11.2) In case of default of payment, B2B MG is entitled to invoice the current and all other advertising orders booked by the client in full and to make the placement of further advertising media dependent on the payment of the entire invoice amount. In this case, earlier agreed upon, deviating terms of payment will not be considered.
Accepted and thus legally binding advertisement orders are in principle subject to the cancellation deadlines which are directly recorded on the respective I/O. If no cancellation deadlines and/or cancellation fees are specified, the following regulation applies:
14 – 7 days before the start of the campaign: 25% cancellation fee over the entire order value
6 – 1 days before the campaign start: 50% cancellation fee over the entire order value
Once a campaign has started, it can no longer be cancelled.

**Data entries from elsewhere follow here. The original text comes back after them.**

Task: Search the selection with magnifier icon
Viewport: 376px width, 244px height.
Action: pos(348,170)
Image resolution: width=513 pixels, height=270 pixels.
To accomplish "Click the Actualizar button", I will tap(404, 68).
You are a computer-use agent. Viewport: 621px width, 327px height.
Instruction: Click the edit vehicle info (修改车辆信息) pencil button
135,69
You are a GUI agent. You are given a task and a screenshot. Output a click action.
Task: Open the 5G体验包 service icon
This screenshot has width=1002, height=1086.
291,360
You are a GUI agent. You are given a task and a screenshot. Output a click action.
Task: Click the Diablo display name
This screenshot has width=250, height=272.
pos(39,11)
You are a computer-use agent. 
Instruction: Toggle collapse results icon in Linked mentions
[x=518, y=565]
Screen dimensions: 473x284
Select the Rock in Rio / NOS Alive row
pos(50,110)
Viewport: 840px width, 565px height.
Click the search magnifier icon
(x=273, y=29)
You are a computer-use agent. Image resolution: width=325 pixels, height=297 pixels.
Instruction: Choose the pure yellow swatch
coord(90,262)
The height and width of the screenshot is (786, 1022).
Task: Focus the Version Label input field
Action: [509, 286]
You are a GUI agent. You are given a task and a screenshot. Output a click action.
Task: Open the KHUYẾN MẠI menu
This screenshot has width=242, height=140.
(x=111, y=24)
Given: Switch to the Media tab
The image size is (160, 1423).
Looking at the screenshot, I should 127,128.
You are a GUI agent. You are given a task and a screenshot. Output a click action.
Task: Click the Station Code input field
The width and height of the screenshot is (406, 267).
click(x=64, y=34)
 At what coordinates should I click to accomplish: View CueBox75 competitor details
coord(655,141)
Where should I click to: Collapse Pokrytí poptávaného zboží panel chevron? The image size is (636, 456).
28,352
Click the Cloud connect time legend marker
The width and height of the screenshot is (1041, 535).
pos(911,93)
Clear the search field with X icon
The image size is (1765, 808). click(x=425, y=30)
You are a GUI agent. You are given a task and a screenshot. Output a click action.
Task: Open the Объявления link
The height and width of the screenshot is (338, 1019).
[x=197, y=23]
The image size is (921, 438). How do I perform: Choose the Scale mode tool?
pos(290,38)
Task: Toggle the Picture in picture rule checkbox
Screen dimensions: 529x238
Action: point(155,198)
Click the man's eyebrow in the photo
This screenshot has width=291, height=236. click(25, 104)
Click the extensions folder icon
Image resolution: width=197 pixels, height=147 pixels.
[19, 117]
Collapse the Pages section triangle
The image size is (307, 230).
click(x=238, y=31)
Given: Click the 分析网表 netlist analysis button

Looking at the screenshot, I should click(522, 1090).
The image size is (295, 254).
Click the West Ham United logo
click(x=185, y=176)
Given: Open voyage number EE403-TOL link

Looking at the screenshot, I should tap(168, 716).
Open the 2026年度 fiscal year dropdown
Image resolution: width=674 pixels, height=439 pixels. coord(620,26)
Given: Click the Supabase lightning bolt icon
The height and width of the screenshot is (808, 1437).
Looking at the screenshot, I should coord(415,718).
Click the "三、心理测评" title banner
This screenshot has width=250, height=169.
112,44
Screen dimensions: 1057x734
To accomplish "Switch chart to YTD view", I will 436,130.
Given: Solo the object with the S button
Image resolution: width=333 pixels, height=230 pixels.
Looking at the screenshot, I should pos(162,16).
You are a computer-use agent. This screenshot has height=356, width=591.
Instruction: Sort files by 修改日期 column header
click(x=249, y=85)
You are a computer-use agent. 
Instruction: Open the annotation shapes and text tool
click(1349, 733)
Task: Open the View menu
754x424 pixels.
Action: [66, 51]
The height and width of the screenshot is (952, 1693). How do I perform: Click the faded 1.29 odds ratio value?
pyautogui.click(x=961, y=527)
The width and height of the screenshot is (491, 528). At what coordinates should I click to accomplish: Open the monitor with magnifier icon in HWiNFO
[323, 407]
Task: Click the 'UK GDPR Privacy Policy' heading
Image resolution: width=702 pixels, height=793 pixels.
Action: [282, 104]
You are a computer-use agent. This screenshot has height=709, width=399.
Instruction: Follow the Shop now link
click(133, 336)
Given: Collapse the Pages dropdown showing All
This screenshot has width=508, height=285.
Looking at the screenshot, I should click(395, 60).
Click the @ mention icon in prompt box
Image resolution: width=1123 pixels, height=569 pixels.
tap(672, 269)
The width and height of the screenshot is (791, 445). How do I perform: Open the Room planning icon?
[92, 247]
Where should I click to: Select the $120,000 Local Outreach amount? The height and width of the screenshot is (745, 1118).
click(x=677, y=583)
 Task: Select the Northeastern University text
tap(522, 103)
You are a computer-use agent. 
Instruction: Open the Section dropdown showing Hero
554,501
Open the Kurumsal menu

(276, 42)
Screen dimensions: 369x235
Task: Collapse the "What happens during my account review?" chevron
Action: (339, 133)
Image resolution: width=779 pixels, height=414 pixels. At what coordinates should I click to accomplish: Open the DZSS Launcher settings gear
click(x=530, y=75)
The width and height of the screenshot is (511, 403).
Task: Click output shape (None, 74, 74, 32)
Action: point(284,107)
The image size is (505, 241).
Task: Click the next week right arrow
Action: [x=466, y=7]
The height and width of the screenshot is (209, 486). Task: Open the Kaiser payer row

13.) Assignment/ set-off/retention
13.1) The client is only allowed to assign the claims from the advertising contract with prior written consent of B2B MG. The Client can only set off claims against B2B MG, if they are undisputed or legally binding.
13.2) The assertion of rights of retention is only allowed to the Client, if the payment claim of B2B MG and the Client’s claim are based on the same legal relationship.
14.) Final provisions
14.1) Place of performance and exclusive place of jurisdiction for all disputes arising from and in connection with advertising orders is Nuremberg.
14.2) German law shall apply exclusively, excluding UN sales law.
14.3) Verbal agreements do not exist. Changes or additions to these conditions must be made in writing to be effective. This also applies to the cancellation of the written form requirement itself.
14.4) Insofar as this contract requires the written form, e-mail and fax are also permissible.